• Record extracts:
= = =

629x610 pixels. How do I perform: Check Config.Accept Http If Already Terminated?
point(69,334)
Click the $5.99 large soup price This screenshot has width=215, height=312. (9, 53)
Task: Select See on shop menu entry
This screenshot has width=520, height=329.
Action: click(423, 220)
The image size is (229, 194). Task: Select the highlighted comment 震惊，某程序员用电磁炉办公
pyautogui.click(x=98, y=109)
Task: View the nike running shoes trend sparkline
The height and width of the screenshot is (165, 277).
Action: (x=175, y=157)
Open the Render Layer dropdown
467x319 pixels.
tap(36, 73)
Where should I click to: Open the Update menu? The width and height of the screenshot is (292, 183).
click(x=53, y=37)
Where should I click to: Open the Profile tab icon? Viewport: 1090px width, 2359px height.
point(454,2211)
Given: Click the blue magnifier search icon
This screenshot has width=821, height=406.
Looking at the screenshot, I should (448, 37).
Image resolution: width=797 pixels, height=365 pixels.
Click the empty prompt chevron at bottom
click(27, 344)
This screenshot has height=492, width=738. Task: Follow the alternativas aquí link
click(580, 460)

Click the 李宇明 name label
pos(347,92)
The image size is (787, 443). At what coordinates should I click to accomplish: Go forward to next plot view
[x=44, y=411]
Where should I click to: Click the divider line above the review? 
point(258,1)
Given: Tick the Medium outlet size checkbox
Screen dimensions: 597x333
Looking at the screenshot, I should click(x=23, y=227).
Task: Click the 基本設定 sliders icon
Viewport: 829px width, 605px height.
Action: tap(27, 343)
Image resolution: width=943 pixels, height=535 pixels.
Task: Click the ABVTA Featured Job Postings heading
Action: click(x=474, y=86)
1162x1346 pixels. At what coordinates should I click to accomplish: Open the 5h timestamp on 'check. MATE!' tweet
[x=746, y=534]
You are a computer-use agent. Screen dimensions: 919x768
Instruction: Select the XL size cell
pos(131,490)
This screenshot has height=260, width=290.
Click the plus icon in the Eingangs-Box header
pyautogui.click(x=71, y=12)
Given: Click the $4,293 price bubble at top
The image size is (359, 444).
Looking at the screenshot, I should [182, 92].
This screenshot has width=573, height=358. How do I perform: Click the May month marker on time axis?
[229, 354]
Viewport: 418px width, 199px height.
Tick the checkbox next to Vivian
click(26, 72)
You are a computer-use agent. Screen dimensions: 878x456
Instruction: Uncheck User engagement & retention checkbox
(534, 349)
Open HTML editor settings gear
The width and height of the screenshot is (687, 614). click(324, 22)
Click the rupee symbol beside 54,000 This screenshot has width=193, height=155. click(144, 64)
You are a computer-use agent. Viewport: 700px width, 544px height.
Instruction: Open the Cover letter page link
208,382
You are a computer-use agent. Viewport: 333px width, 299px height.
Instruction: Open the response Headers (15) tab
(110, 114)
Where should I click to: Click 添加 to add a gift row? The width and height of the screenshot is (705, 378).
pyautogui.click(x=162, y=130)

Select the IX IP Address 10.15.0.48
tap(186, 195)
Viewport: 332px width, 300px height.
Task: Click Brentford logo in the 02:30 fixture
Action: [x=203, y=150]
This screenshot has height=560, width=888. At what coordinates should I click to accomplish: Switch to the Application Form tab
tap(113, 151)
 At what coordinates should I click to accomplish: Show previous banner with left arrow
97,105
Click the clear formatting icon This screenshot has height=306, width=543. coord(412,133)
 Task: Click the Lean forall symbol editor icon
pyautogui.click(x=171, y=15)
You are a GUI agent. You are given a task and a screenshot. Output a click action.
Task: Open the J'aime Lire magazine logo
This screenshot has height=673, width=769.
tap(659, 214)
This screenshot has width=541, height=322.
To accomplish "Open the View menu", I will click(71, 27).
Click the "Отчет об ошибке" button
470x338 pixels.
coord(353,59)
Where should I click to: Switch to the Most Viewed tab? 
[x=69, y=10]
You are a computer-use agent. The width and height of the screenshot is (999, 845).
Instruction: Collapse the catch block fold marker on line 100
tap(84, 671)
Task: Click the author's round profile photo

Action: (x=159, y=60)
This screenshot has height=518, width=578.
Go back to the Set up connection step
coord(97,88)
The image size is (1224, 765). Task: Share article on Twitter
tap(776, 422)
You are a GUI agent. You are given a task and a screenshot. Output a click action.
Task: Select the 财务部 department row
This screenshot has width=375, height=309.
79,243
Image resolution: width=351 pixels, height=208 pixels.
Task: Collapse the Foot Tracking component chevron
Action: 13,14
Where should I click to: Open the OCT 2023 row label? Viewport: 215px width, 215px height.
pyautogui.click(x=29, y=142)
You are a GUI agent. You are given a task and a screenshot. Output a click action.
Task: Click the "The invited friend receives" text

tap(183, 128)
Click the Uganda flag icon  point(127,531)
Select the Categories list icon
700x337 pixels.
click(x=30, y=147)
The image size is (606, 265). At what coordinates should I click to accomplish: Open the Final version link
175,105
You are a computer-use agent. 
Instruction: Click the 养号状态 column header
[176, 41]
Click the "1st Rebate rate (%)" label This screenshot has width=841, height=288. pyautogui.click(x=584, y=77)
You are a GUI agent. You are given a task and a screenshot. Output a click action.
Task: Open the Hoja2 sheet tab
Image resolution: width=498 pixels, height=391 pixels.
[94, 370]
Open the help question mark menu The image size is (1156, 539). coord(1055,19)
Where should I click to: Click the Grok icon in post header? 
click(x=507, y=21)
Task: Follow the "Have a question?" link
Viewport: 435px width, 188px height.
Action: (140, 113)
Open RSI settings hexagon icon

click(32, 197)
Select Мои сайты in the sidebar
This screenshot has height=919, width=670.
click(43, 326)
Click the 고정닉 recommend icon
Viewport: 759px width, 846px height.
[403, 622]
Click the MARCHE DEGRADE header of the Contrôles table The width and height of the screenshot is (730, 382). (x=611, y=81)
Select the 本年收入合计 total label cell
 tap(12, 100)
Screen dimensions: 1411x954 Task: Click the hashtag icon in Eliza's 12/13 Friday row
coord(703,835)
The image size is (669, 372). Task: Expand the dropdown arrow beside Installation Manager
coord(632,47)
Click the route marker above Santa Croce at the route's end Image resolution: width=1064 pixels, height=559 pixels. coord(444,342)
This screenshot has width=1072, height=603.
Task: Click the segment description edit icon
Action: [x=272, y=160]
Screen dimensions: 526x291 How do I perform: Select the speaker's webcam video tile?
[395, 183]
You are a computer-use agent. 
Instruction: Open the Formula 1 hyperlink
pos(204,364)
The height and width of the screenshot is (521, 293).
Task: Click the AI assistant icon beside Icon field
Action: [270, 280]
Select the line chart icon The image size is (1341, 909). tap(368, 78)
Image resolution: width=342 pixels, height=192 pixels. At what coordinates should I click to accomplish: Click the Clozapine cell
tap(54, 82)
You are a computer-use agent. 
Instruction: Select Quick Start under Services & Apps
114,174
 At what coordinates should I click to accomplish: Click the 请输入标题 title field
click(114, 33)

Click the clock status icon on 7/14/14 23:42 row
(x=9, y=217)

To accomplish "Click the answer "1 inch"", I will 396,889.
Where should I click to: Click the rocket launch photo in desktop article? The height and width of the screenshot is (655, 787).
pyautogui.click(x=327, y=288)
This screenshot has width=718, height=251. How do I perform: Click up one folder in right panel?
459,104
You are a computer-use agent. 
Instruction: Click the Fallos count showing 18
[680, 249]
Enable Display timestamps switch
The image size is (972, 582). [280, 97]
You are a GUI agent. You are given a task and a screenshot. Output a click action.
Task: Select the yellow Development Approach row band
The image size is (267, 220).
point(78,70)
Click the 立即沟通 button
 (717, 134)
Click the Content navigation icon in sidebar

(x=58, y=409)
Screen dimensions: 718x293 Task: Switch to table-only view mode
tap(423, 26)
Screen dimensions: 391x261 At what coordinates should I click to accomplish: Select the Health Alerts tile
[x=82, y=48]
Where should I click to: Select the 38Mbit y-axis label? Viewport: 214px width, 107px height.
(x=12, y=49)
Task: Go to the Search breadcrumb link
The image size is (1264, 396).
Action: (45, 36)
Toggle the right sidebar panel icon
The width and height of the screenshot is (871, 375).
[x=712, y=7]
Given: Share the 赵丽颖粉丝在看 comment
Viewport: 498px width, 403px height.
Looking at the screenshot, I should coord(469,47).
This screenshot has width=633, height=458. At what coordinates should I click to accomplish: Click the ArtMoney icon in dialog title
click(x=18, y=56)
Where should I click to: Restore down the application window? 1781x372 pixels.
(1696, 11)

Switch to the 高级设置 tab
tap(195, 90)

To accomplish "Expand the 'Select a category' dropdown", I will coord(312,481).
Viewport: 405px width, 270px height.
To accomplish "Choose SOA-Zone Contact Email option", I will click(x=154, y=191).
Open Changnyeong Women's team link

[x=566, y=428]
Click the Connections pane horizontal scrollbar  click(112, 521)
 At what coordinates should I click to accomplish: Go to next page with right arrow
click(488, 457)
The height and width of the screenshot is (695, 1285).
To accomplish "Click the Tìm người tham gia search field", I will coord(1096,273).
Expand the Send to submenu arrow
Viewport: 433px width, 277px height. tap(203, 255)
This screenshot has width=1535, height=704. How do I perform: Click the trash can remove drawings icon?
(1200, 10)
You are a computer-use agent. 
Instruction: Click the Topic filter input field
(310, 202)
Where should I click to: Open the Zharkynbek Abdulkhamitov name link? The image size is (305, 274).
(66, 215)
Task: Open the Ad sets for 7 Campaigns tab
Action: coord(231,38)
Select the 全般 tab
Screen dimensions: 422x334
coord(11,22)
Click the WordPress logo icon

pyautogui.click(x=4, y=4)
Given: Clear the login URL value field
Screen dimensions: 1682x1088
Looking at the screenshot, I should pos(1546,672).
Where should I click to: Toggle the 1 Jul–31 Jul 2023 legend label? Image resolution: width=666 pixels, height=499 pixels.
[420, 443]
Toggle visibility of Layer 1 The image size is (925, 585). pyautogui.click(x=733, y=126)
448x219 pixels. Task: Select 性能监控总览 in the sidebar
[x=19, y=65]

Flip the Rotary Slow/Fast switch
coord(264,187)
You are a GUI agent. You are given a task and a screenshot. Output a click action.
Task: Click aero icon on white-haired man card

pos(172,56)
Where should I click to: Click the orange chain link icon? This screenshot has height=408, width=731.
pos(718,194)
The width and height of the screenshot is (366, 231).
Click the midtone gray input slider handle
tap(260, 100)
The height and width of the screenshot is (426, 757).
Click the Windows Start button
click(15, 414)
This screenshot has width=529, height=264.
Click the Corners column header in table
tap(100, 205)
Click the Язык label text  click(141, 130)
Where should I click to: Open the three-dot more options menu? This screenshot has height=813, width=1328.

= = =

• What to work on:
Look above for the line holding "Click the Connections", then set down exactly that line and every line after it up to and including the line holding "Click the Язык", with nothing else.

• Solution for this task:
Click the Connections pane horizontal scrollbar  click(112, 521)
 At what coordinates should I click to accomplish: Go to next page with right arrow
click(488, 457)
The height and width of the screenshot is (695, 1285).
To accomplish "Click the Tìm người tham gia search field", I will coord(1096,273).
Expand the Send to submenu arrow
Viewport: 433px width, 277px height. tap(203, 255)
This screenshot has width=1535, height=704. How do I perform: Click the trash can remove drawings icon?
(1200, 10)
You are a computer-use agent. 
Instruction: Click the Topic filter input field
(310, 202)
Where should I click to: Open the Zharkynbek Abdulkhamitov name link? The image size is (305, 274).
(66, 215)
Task: Open the Ad sets for 7 Campaigns tab
Action: coord(231,38)
Select the 全般 tab
Screen dimensions: 422x334
coord(11,22)
Click the WordPress logo icon

pyautogui.click(x=4, y=4)
Given: Clear the login URL value field
Screen dimensions: 1682x1088
Looking at the screenshot, I should pos(1546,672).
Where should I click to: Toggle the 1 Jul–31 Jul 2023 legend label? Image resolution: width=666 pixels, height=499 pixels.
[420, 443]
Toggle visibility of Layer 1 The image size is (925, 585). pyautogui.click(x=733, y=126)
448x219 pixels. Task: Select 性能监控总览 in the sidebar
[x=19, y=65]

Flip the Rotary Slow/Fast switch
coord(264,187)
You are a GUI agent. You are given a task and a screenshot. Output a click action.
Task: Click aero icon on white-haired man card

pos(172,56)
Where should I click to: Click the orange chain link icon? This screenshot has height=408, width=731.
pos(718,194)
The width and height of the screenshot is (366, 231).
Click the midtone gray input slider handle
tap(260, 100)
The height and width of the screenshot is (426, 757).
Click the Windows Start button
click(15, 414)
This screenshot has width=529, height=264.
Click the Corners column header in table
tap(100, 205)
Click the Язык label text  click(141, 130)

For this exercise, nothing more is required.